Content Negotiation (CGI Programming with Perl)

2.6. Content Negotiation

People from all over the world access the same Internet, using many different languages, many different character sets, and many different browsers. One representation of a document is not going to satisfy the requirements of all these people. This is why HTTP provides something called content negotiation, which allows clients and servers to negotiate the best possible format for each given resource.

For example, say you want to make a document available in multiple languages. You could store each translation of this document separately so that they each have a unique URL. This would be a bad idea for a number of reasons, but most importantly because you would have to advertise multiple URLs for the same resource. URLs have been designed to be easily exchanged offline as well as via hyperlinks, and there is no reason why people who speak different languages should not be able to share the same URL. By utilizing content negotiation, you can offer the appropriate translation of a requested document automatically.

There are four primary forms of content negotiation: language, character set, media type, and encoding. Each have their own corresponding headers, but the negotiation process works the same way for all of them. Negotiation can be performed by the server or by the client. In server-side negotiation, the client sends a header indicating the forms of content it accepts, and the server responds by selecting one of these options and returning the resource in the appropriate format. In client-side negotiation, the client requests a resource without special headers, the server sends a list of the available contents to the client, the client then makes an additional request to specify the format of the resource desired, and the server then returns the resource in that format. Clearly there is more overhead in client-side negotiation (although caching helps), but the client is generally better than the server at choosing the most appropriate format.

2.6.1. Media Type

Clients may include a header with their HTTP request indicating a list of preferred formats. The header for media type looks like this:

Accept: text/html;q=1, text/plain;q=0.8, 
        image/jpeg, image/gif, */*;q=0.001

The Accept header list contains HTTP media types in the type/subtype format used by the Content-Type header, followed by optional quality factors (asterisks serve as wildcards). Quality factors are floating-point numbers between and 1 that indicate a preference for a particular type; the default is 1. Servers are expected to examine the Accept media types and return data that is preferred by the browser. When multiple values have the same quality factor, the more specific one (i.e., where the quality factor is specified or the media type is not a wildcard) has higher priority.

In the previous example, documents would be returned with the following priority:

text/html
image/jpeg or image/gif
text/plain
*/* (anything else)

In reality, media type negotiation is not often used because it is unwieldy for a browser to list the media types of all documents it supports each time it makes a request. The majority of browsers today specify only new or less common image formats in addition to */*. Examples of the newer formats are image/p-jpeg (progressive JPEG) or image/png. (PNG was created as an open alternative to GIF, which has patent issues; see Chapter 13, "Creating Graphics on the Fly"). Web servers generally do not support media type negotiation for static documents, but we will look at a CGI script that does this in the next chapter.

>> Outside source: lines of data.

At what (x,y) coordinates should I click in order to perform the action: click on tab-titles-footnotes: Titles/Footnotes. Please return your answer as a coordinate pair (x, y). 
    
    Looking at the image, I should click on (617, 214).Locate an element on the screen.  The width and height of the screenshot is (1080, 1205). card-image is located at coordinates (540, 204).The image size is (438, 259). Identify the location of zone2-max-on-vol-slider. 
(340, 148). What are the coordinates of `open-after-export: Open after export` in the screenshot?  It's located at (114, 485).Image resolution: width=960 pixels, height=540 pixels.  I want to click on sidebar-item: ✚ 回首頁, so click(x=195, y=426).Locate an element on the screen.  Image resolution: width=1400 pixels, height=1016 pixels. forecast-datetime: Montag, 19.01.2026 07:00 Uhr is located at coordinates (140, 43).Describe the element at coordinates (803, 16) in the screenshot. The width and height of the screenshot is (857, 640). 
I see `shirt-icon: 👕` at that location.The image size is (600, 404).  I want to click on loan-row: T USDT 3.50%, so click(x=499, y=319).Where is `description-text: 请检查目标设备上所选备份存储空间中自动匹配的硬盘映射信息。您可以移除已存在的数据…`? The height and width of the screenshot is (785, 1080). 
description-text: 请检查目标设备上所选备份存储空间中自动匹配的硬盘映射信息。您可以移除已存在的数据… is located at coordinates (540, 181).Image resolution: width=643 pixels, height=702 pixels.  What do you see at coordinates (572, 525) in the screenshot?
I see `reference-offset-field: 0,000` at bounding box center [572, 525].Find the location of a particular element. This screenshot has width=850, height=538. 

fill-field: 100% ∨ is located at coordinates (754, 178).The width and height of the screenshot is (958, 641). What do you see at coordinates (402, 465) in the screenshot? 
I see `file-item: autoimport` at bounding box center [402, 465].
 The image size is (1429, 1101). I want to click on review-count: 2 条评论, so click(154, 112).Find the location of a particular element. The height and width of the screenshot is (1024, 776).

2.6.2. Internationalization

Although media type negotiation is becoming outdated, other forms of content negotiation are gaining much more importance. Internationalization has become a new arena where content negotiation plays an important role. Providing a document to members of other countries can mean two things: supporting other translations and possibly supporting other character sets. The Roman alphabet, the Cyrillic alphabet, and Kanji, for example, use different character sets. HTTP supports these forms of negotiation with the Accept-Language and Accept-Charset headers. Examples of these headers are:

Accept-Charset: iso-8859-5, iso-8859-1;q=0.5
Accept-Language: ru, en-gb;q=0.5, en;q=0.4

The first line indicates that the server should return the content in Cyrillic if possible or Western Roman otherwise. The language specifies Russian as the first choice, with British English as the second, and other forms of English as the third. Note that a single asterisk can be used in place of any of these values to represent a wildcard match. The default character set, unless specified, is US-ASCII or ISO-8859-1 (US-ASCII is a subset of ISO-8859-1).

Most web servers support language negotiation automatically for static documents. For example, if you perform a new installation of Apache, it will install multiple copies of the "It Worked!" welcome file in /usr/local/apache/htdocs. The files all share the index.html base name but have different extensions indicating the language code: index.html.en, index.html.fr, index.html.de, etc. If you point your browser at index.html, change the preferred language in your browser, and then reload the page, you should see it in another language.

2.6.3. Encoding

The final form of content negotiation supports encoding. Options for encoding include gzip , compress, and identity (no encoding). Here is an example header specifying that the browser supports compress and gzip :

Accept-Encoding: compress, gzip

A server may be able to speed up the download of a large document to this client by sending an encoded version of the document. The browser should decode the document automatically for the user.